A little more than four months after appearing on the Organisation for Economic Development and Co-operation’s grey list, the Cayman Islands graduated to the white list on Friday.
To get there, the Cayman Islands had to sign 12 Tax Information Exchange Agreements, a process culminated when Leader of Government Business McKeeva Bush signed a TIEA with New Zealand last Thursday.
For now, the Cayman Islands can breathe a little easier because it is listed along with 45 other countries as a jurisdiction that has substantially implemented the internationally agreed tax standard. The big question, however, is whether the agreed tax standard will stay as it is or expand to more criteria, the so-called moving goalposts.

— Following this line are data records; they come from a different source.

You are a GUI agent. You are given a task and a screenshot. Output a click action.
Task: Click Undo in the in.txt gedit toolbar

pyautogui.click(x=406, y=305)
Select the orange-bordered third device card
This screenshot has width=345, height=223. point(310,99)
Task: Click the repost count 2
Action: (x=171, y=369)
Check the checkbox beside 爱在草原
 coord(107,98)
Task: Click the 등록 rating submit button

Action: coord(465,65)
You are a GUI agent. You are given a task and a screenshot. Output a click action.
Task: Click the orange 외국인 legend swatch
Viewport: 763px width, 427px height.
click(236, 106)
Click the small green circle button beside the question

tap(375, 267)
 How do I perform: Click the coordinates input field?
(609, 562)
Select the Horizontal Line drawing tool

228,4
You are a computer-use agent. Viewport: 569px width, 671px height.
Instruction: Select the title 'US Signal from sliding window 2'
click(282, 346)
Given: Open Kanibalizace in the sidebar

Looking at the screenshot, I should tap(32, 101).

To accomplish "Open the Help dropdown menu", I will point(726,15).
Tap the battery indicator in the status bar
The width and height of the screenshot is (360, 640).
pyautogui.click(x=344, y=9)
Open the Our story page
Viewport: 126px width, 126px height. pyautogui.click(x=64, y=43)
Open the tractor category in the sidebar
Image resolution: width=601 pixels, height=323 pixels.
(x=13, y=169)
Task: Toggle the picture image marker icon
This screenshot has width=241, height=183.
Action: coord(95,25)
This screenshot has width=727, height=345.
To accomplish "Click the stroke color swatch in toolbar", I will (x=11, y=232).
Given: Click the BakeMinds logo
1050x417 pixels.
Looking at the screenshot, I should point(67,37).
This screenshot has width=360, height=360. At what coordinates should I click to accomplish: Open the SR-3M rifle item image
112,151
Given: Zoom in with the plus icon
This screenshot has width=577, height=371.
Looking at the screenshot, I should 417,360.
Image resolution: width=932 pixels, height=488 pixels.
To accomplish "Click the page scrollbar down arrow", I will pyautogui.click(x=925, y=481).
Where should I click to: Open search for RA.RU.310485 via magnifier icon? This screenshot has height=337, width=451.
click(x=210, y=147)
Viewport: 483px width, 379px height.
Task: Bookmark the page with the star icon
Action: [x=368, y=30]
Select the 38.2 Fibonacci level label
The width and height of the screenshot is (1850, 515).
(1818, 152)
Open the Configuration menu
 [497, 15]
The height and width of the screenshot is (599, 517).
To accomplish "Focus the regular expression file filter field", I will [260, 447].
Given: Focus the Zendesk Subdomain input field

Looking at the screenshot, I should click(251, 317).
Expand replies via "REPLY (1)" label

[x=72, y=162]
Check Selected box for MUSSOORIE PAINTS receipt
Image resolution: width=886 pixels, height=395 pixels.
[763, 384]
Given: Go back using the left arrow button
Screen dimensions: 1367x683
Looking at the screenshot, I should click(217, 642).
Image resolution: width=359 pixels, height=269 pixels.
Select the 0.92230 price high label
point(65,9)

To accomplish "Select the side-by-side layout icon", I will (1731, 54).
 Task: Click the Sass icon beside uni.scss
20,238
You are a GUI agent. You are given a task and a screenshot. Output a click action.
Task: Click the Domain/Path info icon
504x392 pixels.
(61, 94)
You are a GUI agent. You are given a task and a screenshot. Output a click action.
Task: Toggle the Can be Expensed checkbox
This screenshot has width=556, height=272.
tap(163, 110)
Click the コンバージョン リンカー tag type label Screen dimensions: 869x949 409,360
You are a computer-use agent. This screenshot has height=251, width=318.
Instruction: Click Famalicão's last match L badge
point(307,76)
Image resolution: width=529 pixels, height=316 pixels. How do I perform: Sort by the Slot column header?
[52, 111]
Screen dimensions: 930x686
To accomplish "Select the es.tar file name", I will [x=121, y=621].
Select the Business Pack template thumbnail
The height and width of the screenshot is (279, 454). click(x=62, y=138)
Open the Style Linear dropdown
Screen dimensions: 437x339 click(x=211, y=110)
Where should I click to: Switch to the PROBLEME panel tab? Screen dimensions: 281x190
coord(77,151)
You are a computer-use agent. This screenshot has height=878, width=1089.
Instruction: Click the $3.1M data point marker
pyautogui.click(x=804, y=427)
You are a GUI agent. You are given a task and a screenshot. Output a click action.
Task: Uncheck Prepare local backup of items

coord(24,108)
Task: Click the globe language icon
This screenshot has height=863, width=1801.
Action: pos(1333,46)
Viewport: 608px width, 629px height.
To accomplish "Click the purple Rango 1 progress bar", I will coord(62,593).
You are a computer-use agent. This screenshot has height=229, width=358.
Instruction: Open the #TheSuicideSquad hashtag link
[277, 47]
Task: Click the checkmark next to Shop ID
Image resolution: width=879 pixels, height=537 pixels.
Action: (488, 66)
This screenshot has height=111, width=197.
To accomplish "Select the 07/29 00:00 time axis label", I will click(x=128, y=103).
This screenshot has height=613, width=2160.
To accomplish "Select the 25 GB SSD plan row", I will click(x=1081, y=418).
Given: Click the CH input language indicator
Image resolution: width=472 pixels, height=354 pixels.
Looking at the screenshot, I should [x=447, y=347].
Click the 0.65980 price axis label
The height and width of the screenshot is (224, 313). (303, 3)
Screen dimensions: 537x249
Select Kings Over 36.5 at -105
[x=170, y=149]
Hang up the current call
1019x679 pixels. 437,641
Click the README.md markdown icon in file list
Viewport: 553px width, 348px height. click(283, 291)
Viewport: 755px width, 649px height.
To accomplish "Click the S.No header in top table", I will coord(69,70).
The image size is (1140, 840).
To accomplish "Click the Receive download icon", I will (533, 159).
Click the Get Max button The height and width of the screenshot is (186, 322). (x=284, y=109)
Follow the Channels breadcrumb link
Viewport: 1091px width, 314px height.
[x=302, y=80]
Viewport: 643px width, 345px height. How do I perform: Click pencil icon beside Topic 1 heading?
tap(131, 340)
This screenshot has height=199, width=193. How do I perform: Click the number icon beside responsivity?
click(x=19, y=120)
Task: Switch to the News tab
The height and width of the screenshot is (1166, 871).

Although there is some debate on this, there is a good chance the OECD and the industrialised countries will want even more from offshore financial centres in the future. Some would argue that the TEIAs aren’t really effective means of preventing tax avoidance and for that reason they think the OECD will press for more active forms of co-operation from offshore financial centres.
Indeed, Cayman’s move to the white list comes with a footnote that its approach to broadening its tax co-operation is being reviewed by the OECD. In addition, the OECD has said that at the Global Forum in Mexico in two weeks it will strengthen its peer review process to focus on effective implementation of transparency and information exchange standards.
This all means that the public and private sectors of the Cayman Islands need to continue to work toward a paradigm of attracting business here that is not trying to avoid taxes elsewhere.
Cayman’s financial industry has faced challenges before and has always managed to overcome them through innovation. Everyone must once again work together to come up with new ways of dealing with this even bigger challenge.